### Exercise requirements
Taking each line of the records in turn, count those containing "Woodside" and report only the number.

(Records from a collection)

━━━━━━━━━━

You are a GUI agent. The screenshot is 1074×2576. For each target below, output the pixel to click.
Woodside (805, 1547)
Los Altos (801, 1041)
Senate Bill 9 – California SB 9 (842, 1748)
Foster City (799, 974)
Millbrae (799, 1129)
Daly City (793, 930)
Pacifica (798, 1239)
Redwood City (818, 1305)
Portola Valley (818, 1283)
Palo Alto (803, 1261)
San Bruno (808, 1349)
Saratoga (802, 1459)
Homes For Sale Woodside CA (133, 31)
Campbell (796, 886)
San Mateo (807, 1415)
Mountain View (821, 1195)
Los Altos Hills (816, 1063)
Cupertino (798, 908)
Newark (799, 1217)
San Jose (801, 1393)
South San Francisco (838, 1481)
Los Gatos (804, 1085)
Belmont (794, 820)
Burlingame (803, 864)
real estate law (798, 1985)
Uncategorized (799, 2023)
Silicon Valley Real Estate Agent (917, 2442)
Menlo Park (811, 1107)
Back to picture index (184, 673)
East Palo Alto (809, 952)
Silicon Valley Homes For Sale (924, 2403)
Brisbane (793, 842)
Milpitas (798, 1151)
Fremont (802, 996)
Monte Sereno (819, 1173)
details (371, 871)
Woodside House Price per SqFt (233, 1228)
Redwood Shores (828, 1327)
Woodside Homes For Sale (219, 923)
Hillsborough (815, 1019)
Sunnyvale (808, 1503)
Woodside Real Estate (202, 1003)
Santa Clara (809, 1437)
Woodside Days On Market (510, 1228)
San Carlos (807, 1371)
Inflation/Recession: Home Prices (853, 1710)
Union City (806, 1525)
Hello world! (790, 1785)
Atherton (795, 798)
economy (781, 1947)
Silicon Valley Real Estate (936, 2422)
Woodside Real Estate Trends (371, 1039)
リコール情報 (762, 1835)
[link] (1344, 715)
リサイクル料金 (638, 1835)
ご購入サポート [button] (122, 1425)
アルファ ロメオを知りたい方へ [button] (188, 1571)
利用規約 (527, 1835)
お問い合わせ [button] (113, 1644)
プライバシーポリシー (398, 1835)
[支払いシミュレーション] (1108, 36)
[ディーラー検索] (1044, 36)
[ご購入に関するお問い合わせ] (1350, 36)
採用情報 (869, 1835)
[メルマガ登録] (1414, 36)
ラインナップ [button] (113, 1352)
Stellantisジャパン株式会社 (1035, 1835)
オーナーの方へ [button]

━━━━━━━━━━

### Written response
7